GIVEN INSTRUCTION: Can you give the lines from the start of the material through the line containing "will click(1241, 653).", inclusive, as a JSON list of strings, one string per line, with blank lines left out?

RECORDS FOR THIS EXERCISE:

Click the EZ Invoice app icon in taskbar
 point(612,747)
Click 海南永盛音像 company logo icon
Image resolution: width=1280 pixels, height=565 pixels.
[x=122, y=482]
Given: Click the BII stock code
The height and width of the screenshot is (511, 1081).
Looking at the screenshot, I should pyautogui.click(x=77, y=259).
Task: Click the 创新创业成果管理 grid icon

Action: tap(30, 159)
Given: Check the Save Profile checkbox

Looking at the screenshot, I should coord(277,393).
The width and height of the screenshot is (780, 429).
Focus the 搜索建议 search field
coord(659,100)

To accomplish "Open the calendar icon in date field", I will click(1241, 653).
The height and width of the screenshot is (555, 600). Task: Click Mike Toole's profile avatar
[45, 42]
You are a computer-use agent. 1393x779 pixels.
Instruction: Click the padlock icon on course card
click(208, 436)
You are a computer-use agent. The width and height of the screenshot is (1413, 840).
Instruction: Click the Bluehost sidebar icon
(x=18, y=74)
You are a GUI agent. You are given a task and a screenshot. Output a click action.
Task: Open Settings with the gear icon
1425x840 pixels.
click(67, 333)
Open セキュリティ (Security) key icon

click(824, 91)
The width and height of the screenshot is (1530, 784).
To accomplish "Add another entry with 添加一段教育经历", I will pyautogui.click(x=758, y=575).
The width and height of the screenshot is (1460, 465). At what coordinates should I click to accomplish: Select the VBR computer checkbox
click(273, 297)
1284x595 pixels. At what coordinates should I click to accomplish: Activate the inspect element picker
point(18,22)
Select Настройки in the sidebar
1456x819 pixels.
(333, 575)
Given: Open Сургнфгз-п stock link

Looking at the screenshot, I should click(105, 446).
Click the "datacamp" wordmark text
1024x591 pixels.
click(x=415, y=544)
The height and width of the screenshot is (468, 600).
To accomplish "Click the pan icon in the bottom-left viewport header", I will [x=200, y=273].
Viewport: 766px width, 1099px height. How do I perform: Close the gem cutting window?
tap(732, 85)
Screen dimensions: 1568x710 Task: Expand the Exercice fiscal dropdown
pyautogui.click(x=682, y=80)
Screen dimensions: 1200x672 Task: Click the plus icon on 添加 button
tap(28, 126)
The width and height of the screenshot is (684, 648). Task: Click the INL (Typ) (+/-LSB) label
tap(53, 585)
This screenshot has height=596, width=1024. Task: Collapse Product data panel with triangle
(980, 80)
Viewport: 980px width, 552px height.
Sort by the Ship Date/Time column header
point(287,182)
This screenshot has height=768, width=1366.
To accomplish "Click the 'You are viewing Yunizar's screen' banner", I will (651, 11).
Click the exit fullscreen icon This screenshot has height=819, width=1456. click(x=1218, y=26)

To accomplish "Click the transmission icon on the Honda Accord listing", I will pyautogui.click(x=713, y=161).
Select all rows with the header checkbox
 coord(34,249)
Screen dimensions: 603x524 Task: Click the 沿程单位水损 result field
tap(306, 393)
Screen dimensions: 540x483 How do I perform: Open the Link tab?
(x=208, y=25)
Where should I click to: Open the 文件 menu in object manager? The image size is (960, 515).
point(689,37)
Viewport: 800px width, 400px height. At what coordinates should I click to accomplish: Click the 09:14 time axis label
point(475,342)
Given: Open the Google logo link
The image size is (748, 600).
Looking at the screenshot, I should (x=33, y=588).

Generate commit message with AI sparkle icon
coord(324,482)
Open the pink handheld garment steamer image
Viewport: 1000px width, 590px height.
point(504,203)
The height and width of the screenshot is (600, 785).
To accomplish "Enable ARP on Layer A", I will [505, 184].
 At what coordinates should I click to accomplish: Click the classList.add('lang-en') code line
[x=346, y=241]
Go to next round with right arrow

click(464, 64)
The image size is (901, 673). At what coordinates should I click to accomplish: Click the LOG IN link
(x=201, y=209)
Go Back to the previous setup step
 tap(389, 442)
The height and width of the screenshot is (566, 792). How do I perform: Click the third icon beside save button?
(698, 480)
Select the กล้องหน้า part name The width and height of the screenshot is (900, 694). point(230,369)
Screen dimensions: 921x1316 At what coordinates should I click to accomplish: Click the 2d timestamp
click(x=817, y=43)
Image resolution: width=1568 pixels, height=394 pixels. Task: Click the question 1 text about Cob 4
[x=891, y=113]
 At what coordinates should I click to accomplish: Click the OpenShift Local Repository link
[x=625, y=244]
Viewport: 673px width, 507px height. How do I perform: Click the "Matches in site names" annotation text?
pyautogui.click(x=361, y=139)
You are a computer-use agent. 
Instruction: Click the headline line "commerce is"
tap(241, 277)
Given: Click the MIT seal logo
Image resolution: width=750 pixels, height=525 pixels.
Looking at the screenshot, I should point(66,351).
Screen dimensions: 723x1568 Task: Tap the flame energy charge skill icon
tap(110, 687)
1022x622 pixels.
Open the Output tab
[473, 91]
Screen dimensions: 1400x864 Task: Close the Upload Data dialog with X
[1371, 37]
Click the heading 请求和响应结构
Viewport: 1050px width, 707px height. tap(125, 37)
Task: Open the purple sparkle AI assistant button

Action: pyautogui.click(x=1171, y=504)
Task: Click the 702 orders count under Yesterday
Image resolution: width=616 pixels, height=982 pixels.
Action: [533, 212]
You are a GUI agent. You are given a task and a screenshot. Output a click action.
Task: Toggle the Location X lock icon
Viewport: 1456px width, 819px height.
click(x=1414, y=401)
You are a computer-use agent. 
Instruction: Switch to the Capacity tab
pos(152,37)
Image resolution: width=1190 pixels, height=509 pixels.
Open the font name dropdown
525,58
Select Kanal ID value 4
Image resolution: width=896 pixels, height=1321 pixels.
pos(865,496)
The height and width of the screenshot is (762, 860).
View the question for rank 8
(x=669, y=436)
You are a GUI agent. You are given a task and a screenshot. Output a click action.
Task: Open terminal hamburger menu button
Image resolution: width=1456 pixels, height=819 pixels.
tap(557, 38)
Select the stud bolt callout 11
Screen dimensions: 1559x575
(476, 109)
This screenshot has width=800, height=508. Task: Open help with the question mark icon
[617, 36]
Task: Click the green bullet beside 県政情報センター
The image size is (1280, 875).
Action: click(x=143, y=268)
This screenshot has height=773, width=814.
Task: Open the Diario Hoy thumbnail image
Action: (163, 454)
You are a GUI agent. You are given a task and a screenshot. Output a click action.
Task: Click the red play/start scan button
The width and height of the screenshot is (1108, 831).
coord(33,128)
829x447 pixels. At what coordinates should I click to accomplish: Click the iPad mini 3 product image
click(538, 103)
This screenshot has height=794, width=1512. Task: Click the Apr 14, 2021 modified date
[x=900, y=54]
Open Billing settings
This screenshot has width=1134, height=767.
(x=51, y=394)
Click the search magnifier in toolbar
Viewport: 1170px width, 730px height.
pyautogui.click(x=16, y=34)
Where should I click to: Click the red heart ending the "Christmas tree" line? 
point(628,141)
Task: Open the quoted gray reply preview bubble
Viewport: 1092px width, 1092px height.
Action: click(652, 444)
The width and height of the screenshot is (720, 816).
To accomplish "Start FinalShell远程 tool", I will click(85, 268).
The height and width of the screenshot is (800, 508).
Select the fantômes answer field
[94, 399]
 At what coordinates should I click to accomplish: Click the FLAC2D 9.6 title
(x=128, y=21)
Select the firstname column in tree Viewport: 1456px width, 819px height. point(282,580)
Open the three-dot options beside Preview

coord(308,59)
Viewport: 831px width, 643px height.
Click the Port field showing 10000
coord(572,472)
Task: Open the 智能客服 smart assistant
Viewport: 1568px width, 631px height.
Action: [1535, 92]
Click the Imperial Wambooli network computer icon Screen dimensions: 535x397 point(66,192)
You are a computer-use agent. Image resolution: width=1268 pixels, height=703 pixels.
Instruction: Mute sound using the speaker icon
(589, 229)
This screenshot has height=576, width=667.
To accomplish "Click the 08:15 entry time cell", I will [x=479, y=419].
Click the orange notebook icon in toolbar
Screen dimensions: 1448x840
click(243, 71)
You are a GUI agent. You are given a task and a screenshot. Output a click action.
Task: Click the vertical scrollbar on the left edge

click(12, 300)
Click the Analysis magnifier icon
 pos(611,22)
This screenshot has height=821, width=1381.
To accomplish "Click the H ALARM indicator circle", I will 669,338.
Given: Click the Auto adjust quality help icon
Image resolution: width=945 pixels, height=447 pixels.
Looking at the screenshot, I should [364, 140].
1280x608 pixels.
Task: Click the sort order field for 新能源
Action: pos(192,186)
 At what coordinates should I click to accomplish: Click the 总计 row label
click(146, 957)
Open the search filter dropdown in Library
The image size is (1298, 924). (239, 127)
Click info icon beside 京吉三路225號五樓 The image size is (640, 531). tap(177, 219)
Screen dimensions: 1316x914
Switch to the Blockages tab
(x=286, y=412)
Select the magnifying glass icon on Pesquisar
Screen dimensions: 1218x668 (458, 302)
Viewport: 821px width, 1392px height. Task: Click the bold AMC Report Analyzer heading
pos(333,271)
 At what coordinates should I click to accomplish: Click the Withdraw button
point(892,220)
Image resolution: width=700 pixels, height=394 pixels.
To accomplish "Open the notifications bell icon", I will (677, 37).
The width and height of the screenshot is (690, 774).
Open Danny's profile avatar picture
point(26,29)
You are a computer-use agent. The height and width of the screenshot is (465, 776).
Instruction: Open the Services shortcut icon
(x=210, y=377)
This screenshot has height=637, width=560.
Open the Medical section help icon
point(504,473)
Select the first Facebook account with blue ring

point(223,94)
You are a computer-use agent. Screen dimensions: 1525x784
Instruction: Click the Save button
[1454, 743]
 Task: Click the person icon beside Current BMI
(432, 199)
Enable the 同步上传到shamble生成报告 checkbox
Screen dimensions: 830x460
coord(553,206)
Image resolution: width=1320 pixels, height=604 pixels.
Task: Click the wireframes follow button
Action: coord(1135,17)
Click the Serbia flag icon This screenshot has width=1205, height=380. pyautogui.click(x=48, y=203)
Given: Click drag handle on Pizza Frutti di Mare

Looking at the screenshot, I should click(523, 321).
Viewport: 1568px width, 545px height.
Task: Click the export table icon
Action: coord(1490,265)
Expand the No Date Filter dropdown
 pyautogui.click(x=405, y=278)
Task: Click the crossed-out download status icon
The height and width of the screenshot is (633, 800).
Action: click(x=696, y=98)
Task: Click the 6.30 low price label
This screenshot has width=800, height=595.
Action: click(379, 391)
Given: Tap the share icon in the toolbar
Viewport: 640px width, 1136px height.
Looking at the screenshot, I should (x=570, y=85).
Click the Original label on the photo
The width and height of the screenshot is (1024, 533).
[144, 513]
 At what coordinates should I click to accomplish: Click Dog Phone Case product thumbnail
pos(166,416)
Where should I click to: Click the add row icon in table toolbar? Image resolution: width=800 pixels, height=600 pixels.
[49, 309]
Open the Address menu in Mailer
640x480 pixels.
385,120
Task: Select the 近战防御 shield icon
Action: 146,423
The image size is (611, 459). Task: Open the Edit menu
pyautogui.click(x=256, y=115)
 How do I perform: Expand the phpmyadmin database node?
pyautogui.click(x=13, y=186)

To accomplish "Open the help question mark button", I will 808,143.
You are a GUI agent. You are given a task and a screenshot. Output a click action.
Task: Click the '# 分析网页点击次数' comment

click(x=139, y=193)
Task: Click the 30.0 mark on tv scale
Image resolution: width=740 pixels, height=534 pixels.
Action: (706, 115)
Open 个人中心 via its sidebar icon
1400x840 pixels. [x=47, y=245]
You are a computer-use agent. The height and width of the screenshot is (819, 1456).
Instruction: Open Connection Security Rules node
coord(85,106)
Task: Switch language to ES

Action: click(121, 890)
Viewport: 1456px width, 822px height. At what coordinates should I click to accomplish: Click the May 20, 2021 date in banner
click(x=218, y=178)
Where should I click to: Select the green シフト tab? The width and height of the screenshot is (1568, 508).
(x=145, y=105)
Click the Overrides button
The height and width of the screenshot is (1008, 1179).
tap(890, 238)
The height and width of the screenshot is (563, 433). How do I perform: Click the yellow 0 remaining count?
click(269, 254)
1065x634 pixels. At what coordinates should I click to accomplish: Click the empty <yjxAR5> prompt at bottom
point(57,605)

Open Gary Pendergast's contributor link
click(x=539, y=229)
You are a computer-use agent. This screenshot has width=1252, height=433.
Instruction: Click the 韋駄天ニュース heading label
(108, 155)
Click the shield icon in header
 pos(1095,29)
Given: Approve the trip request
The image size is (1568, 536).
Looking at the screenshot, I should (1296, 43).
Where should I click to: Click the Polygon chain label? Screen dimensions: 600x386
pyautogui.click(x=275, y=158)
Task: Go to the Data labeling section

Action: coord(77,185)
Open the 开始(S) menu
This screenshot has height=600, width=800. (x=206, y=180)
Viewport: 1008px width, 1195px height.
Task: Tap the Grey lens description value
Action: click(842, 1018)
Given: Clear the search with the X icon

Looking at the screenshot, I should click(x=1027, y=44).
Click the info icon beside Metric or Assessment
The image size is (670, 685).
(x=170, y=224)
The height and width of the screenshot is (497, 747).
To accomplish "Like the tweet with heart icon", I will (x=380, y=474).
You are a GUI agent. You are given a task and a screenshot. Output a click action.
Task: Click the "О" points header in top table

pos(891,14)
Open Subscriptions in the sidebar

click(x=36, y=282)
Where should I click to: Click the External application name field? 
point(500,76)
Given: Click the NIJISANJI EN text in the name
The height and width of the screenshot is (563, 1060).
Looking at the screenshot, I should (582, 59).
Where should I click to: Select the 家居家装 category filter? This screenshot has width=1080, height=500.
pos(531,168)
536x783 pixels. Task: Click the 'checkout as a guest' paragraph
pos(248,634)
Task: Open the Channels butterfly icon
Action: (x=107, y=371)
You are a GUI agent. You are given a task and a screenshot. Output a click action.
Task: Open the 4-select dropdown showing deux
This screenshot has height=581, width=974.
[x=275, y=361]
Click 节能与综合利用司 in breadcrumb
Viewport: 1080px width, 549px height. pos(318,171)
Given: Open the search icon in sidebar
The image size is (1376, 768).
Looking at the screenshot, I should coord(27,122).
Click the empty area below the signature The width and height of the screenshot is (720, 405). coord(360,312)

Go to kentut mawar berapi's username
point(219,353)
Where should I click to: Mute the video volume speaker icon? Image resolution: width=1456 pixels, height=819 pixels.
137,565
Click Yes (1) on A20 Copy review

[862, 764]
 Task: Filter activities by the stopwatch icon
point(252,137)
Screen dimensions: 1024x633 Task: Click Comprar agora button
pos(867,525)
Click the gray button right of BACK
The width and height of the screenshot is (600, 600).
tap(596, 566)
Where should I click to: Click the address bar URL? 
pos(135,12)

SOLUTION:
[
  "Click the EZ Invoice app icon in taskbar",
  " point(612,747)",
  "Click 海南永盛音像 company logo icon",
  "Image resolution: width=1280 pixels, height=565 pixels.",
  "[x=122, y=482]",
  "Given: Click the BII stock code",
  "The height and width of the screenshot is (511, 1081).",
  "Looking at the screenshot, I should pyautogui.click(x=77, y=259).",
  "Task: Click the 创新创业成果管理 grid icon",
  "Action: tap(30, 159)",
  "Given: Check the Save Profile checkbox",
  "Looking at the screenshot, I should coord(277,393).",
  "The width and height of the screenshot is (780, 429).",
  "Focus the 搜索建议 search field",
  "coord(659,100)",
  "To accomplish \"Open the calendar icon in date field\", I will click(1241, 653)."
]